YOUR ASSIGNMENT —
Read the material below and tally how many lines hold the word "computer", giving the number and nothing else.

EXCERPTED DATA —
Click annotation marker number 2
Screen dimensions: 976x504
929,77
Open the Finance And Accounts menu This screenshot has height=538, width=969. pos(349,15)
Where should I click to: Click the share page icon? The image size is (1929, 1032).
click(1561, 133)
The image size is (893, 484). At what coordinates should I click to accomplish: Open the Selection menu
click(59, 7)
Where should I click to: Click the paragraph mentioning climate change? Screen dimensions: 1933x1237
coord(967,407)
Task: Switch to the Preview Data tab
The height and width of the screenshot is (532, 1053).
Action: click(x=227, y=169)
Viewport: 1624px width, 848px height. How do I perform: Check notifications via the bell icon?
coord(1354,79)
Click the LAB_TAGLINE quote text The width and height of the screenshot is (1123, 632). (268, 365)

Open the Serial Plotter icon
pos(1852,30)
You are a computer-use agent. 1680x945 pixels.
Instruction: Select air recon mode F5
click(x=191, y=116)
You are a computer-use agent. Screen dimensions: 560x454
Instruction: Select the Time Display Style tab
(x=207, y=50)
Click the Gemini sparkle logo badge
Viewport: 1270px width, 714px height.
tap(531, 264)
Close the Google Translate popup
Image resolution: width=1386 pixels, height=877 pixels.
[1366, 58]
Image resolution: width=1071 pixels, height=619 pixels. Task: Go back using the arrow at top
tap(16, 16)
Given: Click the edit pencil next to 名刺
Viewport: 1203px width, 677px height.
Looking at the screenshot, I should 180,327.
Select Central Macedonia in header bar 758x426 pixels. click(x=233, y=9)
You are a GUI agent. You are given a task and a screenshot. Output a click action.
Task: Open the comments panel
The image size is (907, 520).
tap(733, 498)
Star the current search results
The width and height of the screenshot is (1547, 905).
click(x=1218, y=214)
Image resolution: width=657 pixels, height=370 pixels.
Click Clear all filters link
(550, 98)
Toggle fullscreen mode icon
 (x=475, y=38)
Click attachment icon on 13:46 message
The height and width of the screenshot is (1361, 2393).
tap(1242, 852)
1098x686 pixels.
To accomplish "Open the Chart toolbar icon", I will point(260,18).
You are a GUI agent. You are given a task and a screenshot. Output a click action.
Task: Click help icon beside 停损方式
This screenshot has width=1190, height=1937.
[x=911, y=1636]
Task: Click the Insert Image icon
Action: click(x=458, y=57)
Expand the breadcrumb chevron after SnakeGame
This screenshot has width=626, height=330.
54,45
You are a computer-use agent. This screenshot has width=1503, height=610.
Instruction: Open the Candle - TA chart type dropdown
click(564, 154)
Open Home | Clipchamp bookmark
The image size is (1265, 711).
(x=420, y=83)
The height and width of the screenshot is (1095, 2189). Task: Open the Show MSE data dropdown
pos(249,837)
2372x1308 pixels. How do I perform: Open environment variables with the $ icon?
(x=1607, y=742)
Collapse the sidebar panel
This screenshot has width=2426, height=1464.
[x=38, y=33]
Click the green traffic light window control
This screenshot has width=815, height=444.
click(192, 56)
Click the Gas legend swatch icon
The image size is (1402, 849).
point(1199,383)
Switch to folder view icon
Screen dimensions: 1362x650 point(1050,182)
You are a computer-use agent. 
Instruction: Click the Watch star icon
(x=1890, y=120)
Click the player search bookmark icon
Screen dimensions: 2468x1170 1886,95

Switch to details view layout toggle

REPLY TO THE EXERCISE —
4